Previously on Dr. Lambda's blog:
In a previous post I presented my newest pet project: Isabella. Isabella is a voice controlled personal assistant, like Siri, Alexa, and others. We have decided to investigate how difficult it is to make such a program. In the last post we taught Isabella to play games, to improve her mood.
Now, the continuation...
Deployment
I finally got around to deploying Isabella to the cloud, so I could test her on other devices.
I have multiple computers which I use for different work tasks. As Isabella was a project related to my teaching, she was only running on my teaching-computer. This means that every time I got a new idea I had to find my other computer, wait for it to open, find the folder, open the editor, and finally write down the note, or implement the feature.
This of course meant that some times, if it was a small idea, I just wouldn't bother. I have spent a lot of words arguing for eliminating all annoyances and obstacle connected to coding, and yet this is pretty much the biggest impediment I can think of. And it is so easy to get rid of.
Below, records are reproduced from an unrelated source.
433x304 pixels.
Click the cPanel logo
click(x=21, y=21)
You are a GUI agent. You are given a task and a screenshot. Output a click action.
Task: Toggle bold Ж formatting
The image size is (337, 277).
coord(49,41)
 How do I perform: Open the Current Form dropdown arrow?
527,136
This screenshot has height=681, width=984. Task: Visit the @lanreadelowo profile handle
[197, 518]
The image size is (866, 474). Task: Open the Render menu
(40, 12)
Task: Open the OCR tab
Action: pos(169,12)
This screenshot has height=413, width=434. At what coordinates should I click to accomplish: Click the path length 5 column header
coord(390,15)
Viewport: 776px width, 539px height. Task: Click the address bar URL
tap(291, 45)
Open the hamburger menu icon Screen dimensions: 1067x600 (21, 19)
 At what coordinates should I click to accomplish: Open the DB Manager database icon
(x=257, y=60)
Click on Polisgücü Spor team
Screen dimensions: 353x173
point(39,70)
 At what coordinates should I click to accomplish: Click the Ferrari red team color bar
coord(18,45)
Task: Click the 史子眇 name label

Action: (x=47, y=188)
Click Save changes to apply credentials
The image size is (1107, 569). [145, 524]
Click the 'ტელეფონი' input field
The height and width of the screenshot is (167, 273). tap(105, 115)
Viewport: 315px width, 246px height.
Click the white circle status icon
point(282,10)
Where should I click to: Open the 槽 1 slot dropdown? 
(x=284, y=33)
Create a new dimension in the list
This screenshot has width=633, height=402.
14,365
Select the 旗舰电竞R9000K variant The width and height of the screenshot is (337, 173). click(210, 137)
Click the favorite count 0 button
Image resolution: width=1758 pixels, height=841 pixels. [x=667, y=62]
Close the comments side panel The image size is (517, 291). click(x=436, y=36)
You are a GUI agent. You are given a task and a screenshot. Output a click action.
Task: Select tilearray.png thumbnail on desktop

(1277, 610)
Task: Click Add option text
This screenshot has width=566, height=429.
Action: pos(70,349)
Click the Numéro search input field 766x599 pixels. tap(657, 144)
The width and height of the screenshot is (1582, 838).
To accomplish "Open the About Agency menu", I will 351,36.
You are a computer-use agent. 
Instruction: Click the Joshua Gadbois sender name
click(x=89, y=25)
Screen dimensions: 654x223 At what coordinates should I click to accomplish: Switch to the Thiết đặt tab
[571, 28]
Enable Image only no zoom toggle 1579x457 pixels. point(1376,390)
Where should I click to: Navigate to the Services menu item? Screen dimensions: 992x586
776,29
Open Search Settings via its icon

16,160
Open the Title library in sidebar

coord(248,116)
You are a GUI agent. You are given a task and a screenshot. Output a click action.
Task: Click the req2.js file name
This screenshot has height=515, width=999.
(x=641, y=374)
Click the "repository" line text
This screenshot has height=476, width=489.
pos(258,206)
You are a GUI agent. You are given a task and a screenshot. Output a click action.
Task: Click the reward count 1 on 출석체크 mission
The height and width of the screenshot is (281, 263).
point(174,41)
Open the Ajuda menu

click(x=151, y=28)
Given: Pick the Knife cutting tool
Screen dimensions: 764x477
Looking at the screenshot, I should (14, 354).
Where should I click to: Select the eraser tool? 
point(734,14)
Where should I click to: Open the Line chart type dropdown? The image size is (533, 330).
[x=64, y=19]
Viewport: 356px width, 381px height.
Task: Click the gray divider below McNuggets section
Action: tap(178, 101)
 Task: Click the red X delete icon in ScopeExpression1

First we decide where to deploy her to. I am a big fan of Heroku, so that was the obvious choice for me. Then it is as easy as:
- calling
heroku create [project-name]
. - create a
Procfile
web: node index.js
- create a
.gitignore
node_modules
- make a trivial server script
import * as Express from 'express'; let app = Express();
app.set('port', (process.env.PORT || 5000));
app.get('/', function (req, res) { res.sendFile(__dirname + '/index.html'); });
app.get('/*', function (req, res) { res.sendFile(__dirname + req.url); });
app.listen(app.get('port'), function () { console.log('listening on *:' + app.get('port')); });
- and finally commit everything with git
git add . git commit -m "Deploy to Heroku" git push
Of course she should have been in version control from the beginning, which would have meant I could easily clone her on my other computer and run her locally there too. It would also enable me to develop on her on the other computer, eliminating the impediment discussed above.
Gender
Once deployed to Heroku I could not wait to test her out on my other computer. I flew over to it, opened the URL, hit enter, and held my breath. She loaded, and finally I heard the words I was waiting for: "I am listening", spoken in a deep male voice. I was stunned, and then I broke out in laughter. Of all the things I expected he switching gender was not one of them.
I had already implemented functionality for changing her name, so the first thing I asked was "Can I call you David". This was very originally to solve the problem of having two devices listening at once, I needed a way to distinguish them. It was impressive to me how much effect the name had, just because I am calling her Isabella, I was completely set on her being a her.
I had previously played around with different voices, to make sure I was using the one I liked best for text-to-speech. But now I actually needed it, so I added a new command for changing her voice.
In order to complete the feature, I added a list of the most common male and female names, so that when you change her name, if you choose a male name, she will also try to find a male voice, and vice versa.